Saved data entries
──────────
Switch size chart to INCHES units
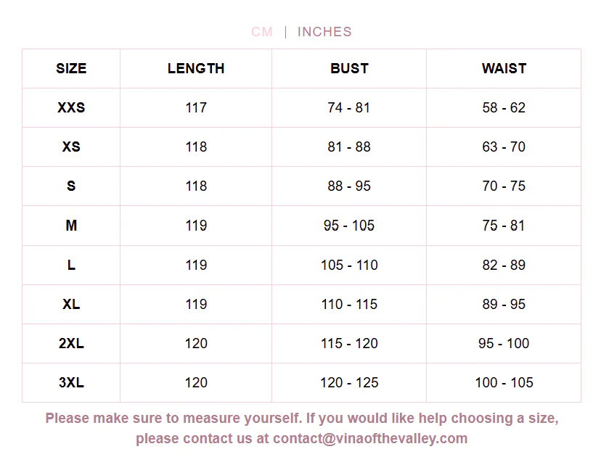The image size is (601, 457). [324, 32]
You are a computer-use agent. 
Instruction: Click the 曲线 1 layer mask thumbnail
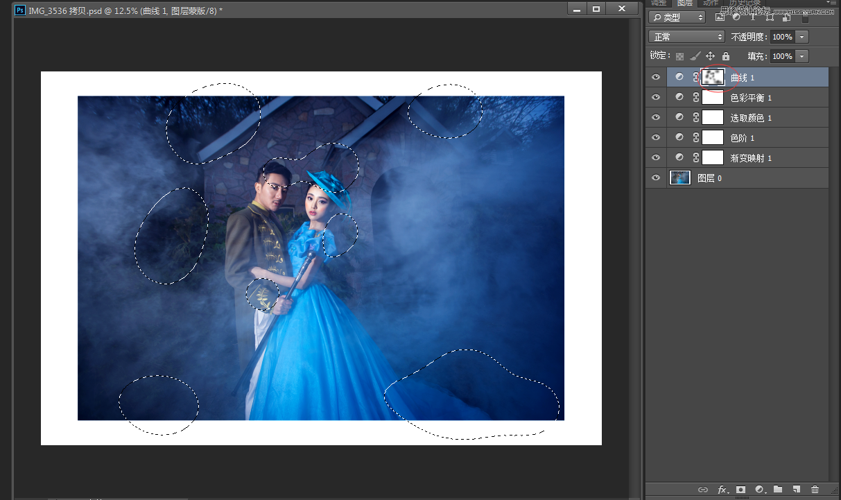pyautogui.click(x=713, y=77)
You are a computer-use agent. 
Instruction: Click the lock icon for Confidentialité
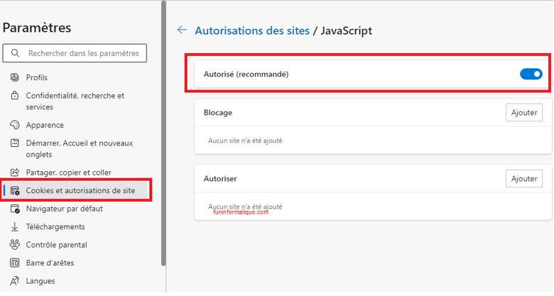14,95
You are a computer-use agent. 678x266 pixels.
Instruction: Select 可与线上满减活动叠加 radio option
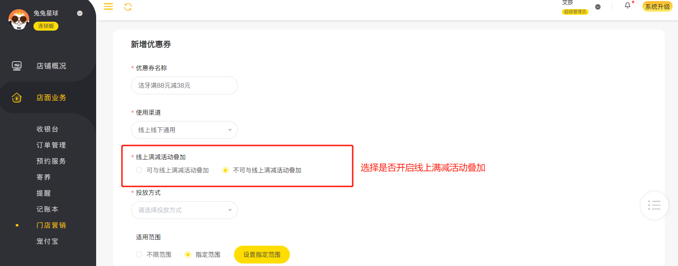pyautogui.click(x=139, y=170)
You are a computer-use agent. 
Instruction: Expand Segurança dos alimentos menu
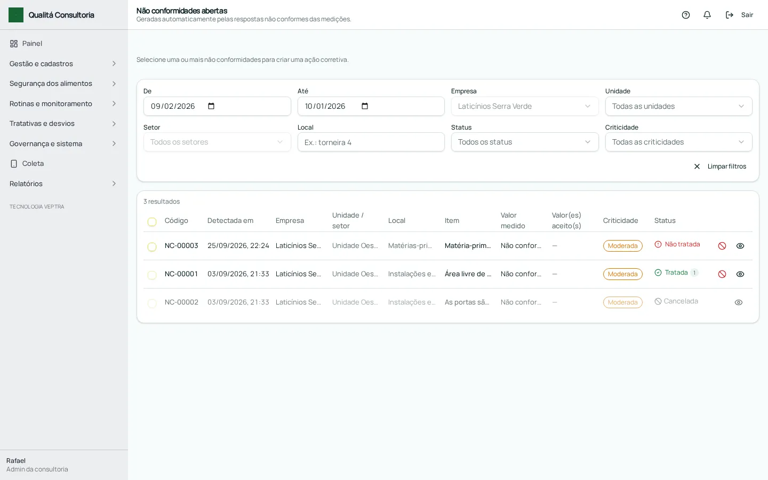pyautogui.click(x=63, y=84)
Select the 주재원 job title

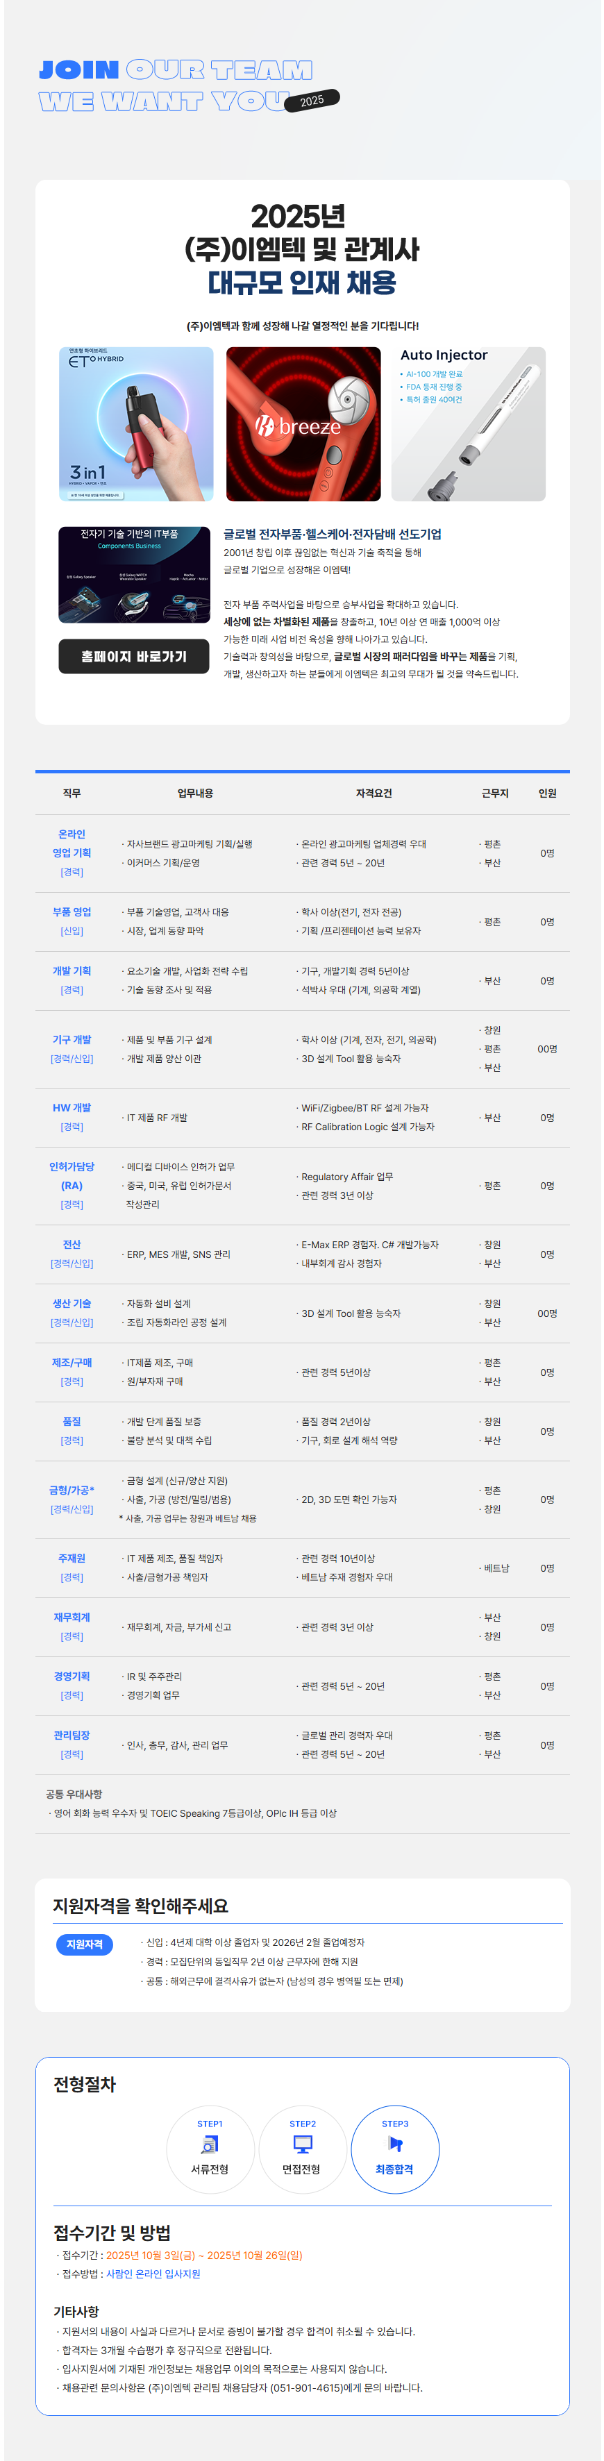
──────────
All entries need to be duplicated exactly, apart from the images.

Switch size chart to INCHES units
The image size is (601, 457). [324, 32]
You are a computer-use agent. 
Instruction: Click the 曲线 1 layer mask thumbnail
pyautogui.click(x=713, y=77)
You are a computer-use agent. 
Instruction: Click the lock icon for Confidentialité
14,95
You are a computer-use agent. 678x266 pixels.
Instruction: Select 可与线上满减活动叠加 radio option
pyautogui.click(x=139, y=170)
You are a computer-use agent. 
Instruction: Expand Segurança dos alimentos menu
pyautogui.click(x=63, y=84)
Select the 주재원 job title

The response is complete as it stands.